When Puccini's Madama Butterfly opened at La Scala, Milan, in 1904, it was greeted with boos, jeers and howls of derision.

But just three months later at Bresca it was a huge triumph and so it has remained ever since, never dropping out of the operatic top ten and being produced by virtually every opera house in the world.

The reason for this success is easy, it tells a very simple story and Puccini gave it the royal treatment with some of the most ravishing music of his career.

For me it contains his most alluring music, better by far than La Boheme. It may not have the nobility of Tosca, but it is humane and emotionally-charged.

The tale is of an American naval lieutenant, Pinkerton, who is posted to Nagasaki in Japan and decides to rent a house and a bride while he is away from home.

The bride, Butterfly, falls in love with Pinkerton. When he goes home on leave he abandons her and the child she has borne him, only to return to claim the child as his own. Butterfly contemplates a life of dishonour.

"Oversexed, overpaid and over here" was how American troops were seen in England during the Second World War. But they were the same in 19th-Century Japan, in early 20th-Century Philippines and in Korea and Vietnam. They are probably acting in the same way in Iraq today.
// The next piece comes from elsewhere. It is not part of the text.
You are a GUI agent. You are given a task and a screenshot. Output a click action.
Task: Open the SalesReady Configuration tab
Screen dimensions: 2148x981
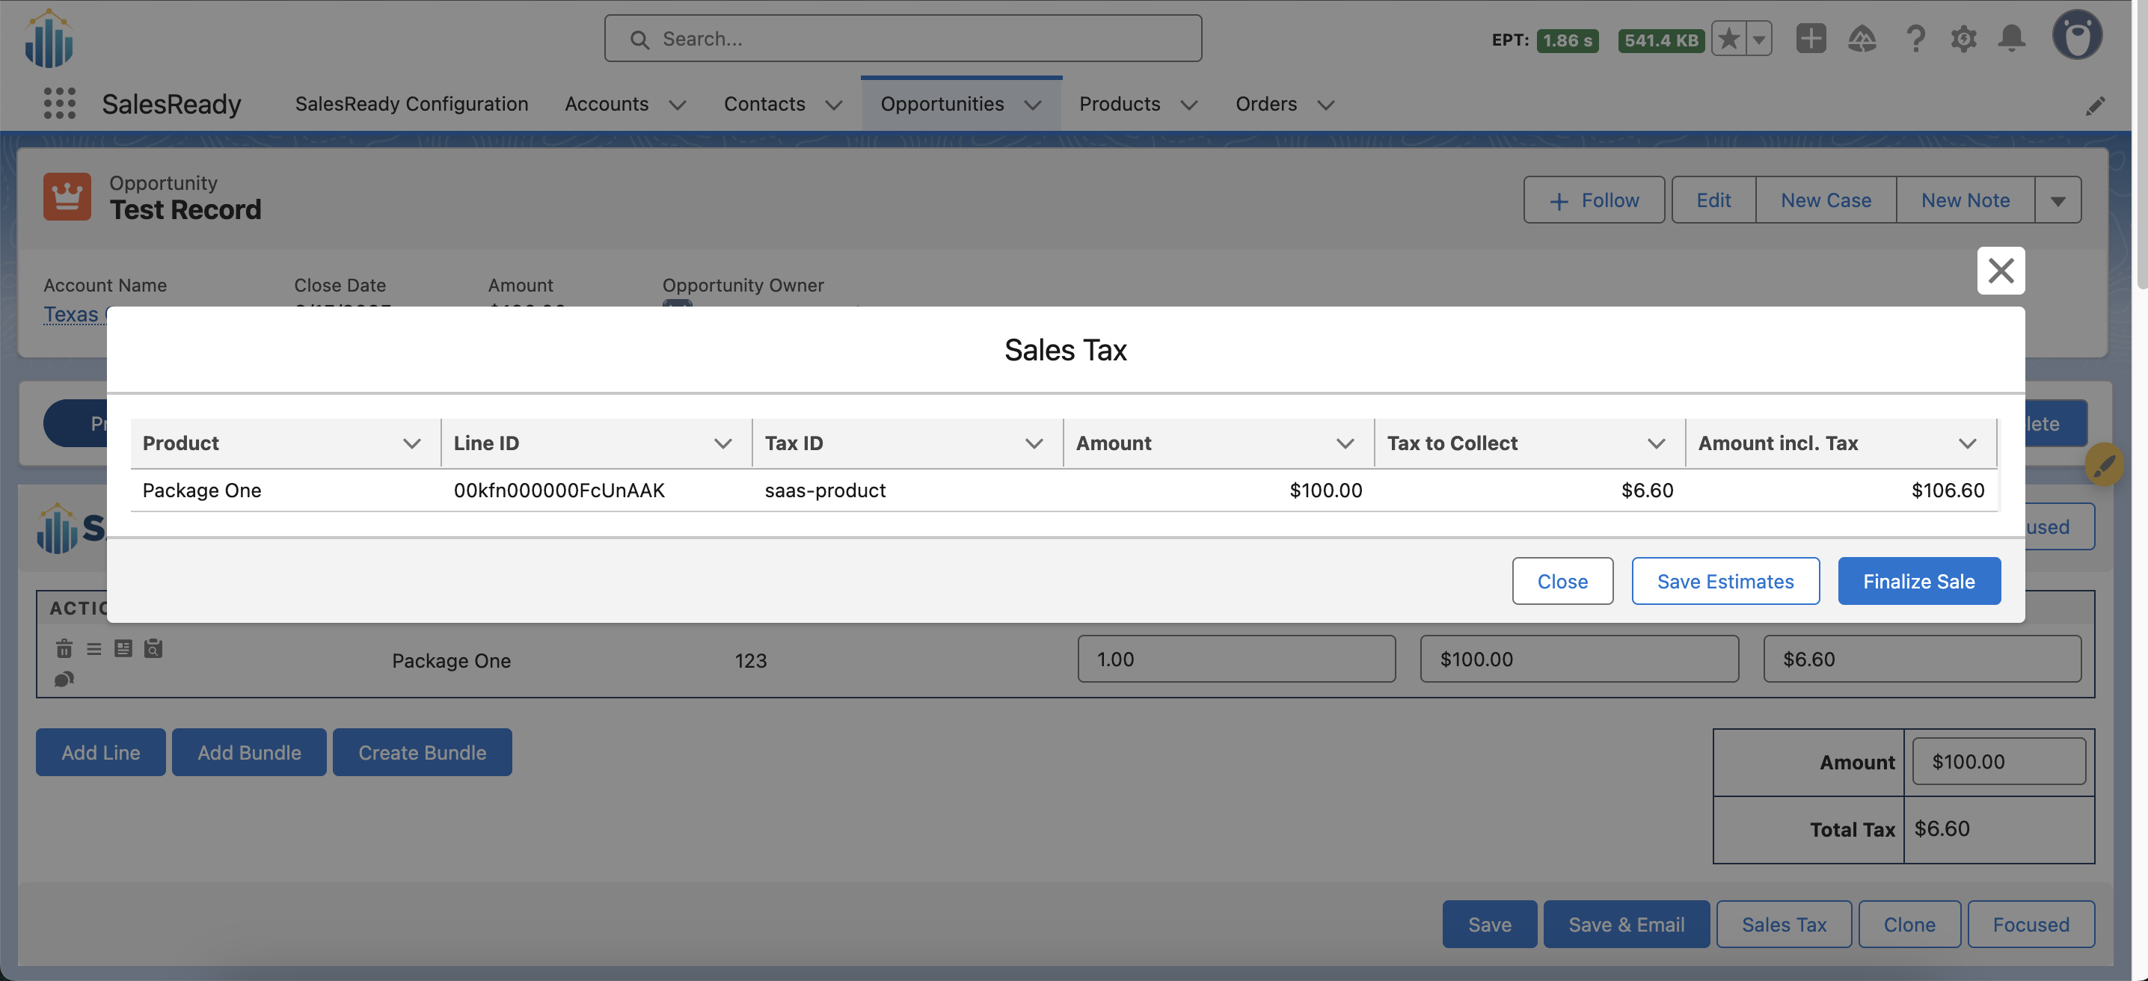(x=411, y=103)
At the Theatre Royal this week, Butterfly is being given a stunning reading by the Ukranian National Opera of Odessa in a strictly traditional, but highly colourful, production by Ellen Kent of Opera And Ballet International.

Her Butterfly is Rosa Lee Thomas, a Korean-American soprano who is a superb singer who really lives the part.

Her pleasure in love is our pleasure, her agony is our agony and both emotions are written on her face and in her every gesture.

If her singing is glorious, that of Ahmed Agadi as Pinkerton is equally fabulous. He combines his excellent tenor voice with film star good looks and it comes as no surprise when Butterfly falls for him, probably along with most women in the audience.

Butterfly continues tonight and on Saturday afternoon and evening. Tomorrow afternoon and evening (Thursday), and on Friday night the company is presenting Verdi's La Traviata.